#### [WORK ORDER]
Print every line of the data word for word.

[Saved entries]
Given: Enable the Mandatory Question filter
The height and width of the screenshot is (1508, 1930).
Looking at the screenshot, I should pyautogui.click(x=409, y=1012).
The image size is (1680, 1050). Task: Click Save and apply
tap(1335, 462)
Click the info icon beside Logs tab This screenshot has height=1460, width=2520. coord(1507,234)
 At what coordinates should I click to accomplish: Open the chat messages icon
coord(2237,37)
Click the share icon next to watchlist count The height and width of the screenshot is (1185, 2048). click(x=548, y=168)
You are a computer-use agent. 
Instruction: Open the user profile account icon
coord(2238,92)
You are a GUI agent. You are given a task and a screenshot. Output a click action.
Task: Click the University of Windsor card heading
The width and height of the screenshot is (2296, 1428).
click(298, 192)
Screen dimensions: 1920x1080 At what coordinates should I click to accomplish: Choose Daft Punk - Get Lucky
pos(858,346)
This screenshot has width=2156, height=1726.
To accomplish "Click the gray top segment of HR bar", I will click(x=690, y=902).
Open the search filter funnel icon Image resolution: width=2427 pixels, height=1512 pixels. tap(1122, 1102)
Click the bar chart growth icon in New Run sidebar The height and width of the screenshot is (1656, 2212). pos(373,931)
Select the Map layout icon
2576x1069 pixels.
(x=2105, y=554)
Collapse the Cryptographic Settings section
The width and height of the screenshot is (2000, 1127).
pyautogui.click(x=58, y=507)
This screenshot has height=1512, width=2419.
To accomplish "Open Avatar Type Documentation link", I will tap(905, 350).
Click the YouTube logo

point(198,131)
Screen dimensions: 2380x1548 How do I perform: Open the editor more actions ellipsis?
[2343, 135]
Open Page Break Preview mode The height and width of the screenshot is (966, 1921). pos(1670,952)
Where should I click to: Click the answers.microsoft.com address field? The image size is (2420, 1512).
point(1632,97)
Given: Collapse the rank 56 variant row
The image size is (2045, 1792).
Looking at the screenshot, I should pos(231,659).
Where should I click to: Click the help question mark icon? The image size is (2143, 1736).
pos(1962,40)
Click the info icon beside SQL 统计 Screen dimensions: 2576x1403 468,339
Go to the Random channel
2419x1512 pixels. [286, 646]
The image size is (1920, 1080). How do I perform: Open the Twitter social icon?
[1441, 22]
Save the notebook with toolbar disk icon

#### [FINAL ANSWER]
Given: Enable the Mandatory Question filter
The height and width of the screenshot is (1508, 1930).
Looking at the screenshot, I should pyautogui.click(x=409, y=1012).
The image size is (1680, 1050). Task: Click Save and apply
tap(1335, 462)
Click the info icon beside Logs tab This screenshot has height=1460, width=2520. coord(1507,234)
 At what coordinates should I click to accomplish: Open the chat messages icon
coord(2237,37)
Click the share icon next to watchlist count The height and width of the screenshot is (1185, 2048). click(x=548, y=168)
You are a computer-use agent. 
Instruction: Open the user profile account icon
coord(2238,92)
You are a GUI agent. You are given a task and a screenshot. Output a click action.
Task: Click the University of Windsor card heading
The width and height of the screenshot is (2296, 1428).
click(298, 192)
Screen dimensions: 1920x1080 At what coordinates should I click to accomplish: Choose Daft Punk - Get Lucky
pos(858,346)
This screenshot has width=2156, height=1726.
To accomplish "Click the gray top segment of HR bar", I will click(x=690, y=902).
Open the search filter funnel icon Image resolution: width=2427 pixels, height=1512 pixels. tap(1122, 1102)
Click the bar chart growth icon in New Run sidebar The height and width of the screenshot is (1656, 2212). pos(373,931)
Select the Map layout icon
2576x1069 pixels.
(x=2105, y=554)
Collapse the Cryptographic Settings section
The width and height of the screenshot is (2000, 1127).
pyautogui.click(x=58, y=507)
This screenshot has height=1512, width=2419.
To accomplish "Open Avatar Type Documentation link", I will tap(905, 350).
Click the YouTube logo

point(198,131)
Screen dimensions: 2380x1548 How do I perform: Open the editor more actions ellipsis?
[2343, 135]
Open Page Break Preview mode The height and width of the screenshot is (966, 1921). pos(1670,952)
Where should I click to: Click the answers.microsoft.com address field? The image size is (2420, 1512).
point(1632,97)
Given: Collapse the rank 56 variant row
The image size is (2045, 1792).
Looking at the screenshot, I should pos(231,659).
Where should I click to: Click the help question mark icon? The image size is (2143, 1736).
pos(1962,40)
Click the info icon beside SQL 统计 Screen dimensions: 2576x1403 468,339
Go to the Random channel
2419x1512 pixels. [286, 646]
The image size is (1920, 1080). How do I perform: Open the Twitter social icon?
[1441, 22]
Save the notebook with toolbar disk icon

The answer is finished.